Hepatitis C genotype 1: phase III Program of an all-oral Interferon-free therapy


AbbVie has announced the completion of its phase III clinical program and released results of four additional studies designed to assess investigational all-oral, interferon-free therapy with and without Ribavirin in patients with chronic genotype 1 ( GT1 ) hepatitis C virus ( HCV ) infection.

The investigational regimen consists of the fixed-dose combination of ABT-450 /Ritonavir ( 150/100mg ) co-formulated with ABT-267 ( 25mg ), dosed once daily, and ABT-333 ( 250mg ) with or without Ribavirin ( weight-based ), dosed twice daily.
The combination of three different mechanisms of action interrupts the HCV replication process with the goal of optimizing sustained virologic response ( SVR ) rates across different patient populations.

Study M13-389 ( PEARL-II )

PEARL-II is a global, multicenter, randomized, open-label, controlled study to evaluate the efficacy and safety of 12 weeks of treatment with regimen with and without Ribavirin in non-cirrhotic, GT1b HCV-infected, treatment-experienced adult patients.
The study population consisted of 179 GT1b treatment-experienced patients with no evidence of liver cirrhosis: 91 patients randomized to the regimen without Ribavirin for 12 weeks, and 88 patients randomized to the regimen with Ribavirin for 12 weeks.
In the Ribavirin-free arm, 100% ( n=91/91 ) of patients achieved SVR12, while 97% ( n=85/88 ) achieved SVR12 in the Ribavirin-containing arm.
The most commonly reported adverse events were fatigue and headache.
Discontinuations due to adverse events were reported in none of the patients in the Ribavirin-free arm and two ( 2% ) patients in the Ribavirin-containing arm.
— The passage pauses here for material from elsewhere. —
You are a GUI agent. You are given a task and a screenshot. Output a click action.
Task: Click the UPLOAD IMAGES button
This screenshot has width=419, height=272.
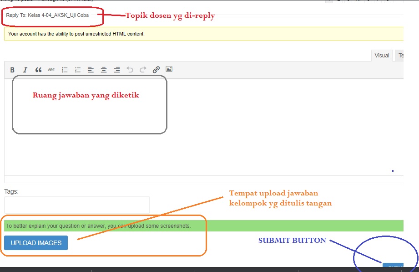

There were no patients in either arm of the study that experienced virologic relapse or breakthrough.

Study M13-961 ( PEARL-III )

PEARL-III is a global, multicenter, randomized, double-blind, placebo-controlled study to evaluate the efficacy and safety of 12 weeks of treatment with  regimen with and without Ribavirin in non-cirrhotic, GT1b HCV-infected, treatment-naive adult patients.
The study population consisted of 419 GT1b treatment-naive patients with no evidence of liver cirrhosis: 209 patients randomized to the regimen without Ribavirin for 12 weeks, and 210 patients randomized to the regimen with Ribavirin for 12 weeks.
Following 12 weeks of treatment, 99% receiving the regimen without Ribavirin ( n=207/209 ) and 99% receiving the regimen with Ribavirin ( n=209/210 ) achieved SVR12.
The most commonly reported adverse events were headache and fatigue.
No patient discontinued study drug due to adverse events. Virologic relapse or breakthrough was noted in none of the patients receiving the regimen without Ribavirin and 0.5% of patients receiving the regimen with Ribavirin.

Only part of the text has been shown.